The result should be the lines from the one holding "Instruction: Open the" to the final line of the records, retyped exactly.

============

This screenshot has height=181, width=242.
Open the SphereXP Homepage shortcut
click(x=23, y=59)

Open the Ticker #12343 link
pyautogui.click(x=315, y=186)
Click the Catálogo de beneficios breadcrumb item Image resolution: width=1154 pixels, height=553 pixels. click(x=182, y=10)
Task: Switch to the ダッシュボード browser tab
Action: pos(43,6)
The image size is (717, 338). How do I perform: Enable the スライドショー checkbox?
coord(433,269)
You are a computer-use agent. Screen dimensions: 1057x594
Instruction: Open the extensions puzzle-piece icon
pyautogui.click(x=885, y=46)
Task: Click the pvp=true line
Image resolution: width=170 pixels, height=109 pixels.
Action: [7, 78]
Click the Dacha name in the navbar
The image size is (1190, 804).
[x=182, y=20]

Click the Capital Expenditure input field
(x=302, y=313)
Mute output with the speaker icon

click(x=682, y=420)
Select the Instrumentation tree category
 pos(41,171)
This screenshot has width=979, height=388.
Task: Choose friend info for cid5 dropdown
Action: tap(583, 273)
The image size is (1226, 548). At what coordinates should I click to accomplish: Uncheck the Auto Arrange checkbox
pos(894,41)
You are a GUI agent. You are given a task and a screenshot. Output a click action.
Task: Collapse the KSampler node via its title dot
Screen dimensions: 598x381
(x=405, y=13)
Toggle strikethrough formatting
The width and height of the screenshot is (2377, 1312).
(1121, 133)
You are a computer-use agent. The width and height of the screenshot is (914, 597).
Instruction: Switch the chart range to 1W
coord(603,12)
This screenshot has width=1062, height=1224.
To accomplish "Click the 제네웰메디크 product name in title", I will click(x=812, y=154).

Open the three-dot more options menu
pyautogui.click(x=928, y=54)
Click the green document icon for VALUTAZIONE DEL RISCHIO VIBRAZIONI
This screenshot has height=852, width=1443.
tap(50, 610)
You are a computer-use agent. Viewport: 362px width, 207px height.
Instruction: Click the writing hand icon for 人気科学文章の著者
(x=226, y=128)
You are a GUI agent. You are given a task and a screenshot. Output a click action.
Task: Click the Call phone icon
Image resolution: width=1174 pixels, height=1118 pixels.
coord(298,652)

============

## EXERCISE ANSWER
Instruction: Open the extensions puzzle-piece icon
pyautogui.click(x=885, y=46)
Task: Click the pvp=true line
Image resolution: width=170 pixels, height=109 pixels.
Action: [7, 78]
Click the Dacha name in the navbar
The image size is (1190, 804).
[x=182, y=20]

Click the Capital Expenditure input field
(x=302, y=313)
Mute output with the speaker icon

click(x=682, y=420)
Select the Instrumentation tree category
 pos(41,171)
This screenshot has width=979, height=388.
Task: Choose friend info for cid5 dropdown
Action: tap(583, 273)
The image size is (1226, 548). At what coordinates should I click to accomplish: Uncheck the Auto Arrange checkbox
pos(894,41)
You are a GUI agent. You are given a task and a screenshot. Output a click action.
Task: Collapse the KSampler node via its title dot
Screen dimensions: 598x381
(x=405, y=13)
Toggle strikethrough formatting
The width and height of the screenshot is (2377, 1312).
(1121, 133)
You are a computer-use agent. The width and height of the screenshot is (914, 597).
Instruction: Switch the chart range to 1W
coord(603,12)
This screenshot has width=1062, height=1224.
To accomplish "Click the 제네웰메디크 product name in title", I will click(x=812, y=154).

Open the three-dot more options menu
pyautogui.click(x=928, y=54)
Click the green document icon for VALUTAZIONE DEL RISCHIO VIBRAZIONI
This screenshot has height=852, width=1443.
tap(50, 610)
You are a computer-use agent. Viewport: 362px width, 207px height.
Instruction: Click the writing hand icon for 人気科学文章の著者
(x=226, y=128)
You are a GUI agent. You are given a task and a screenshot. Output a click action.
Task: Click the Call phone icon
Image resolution: width=1174 pixels, height=1118 pixels.
coord(298,652)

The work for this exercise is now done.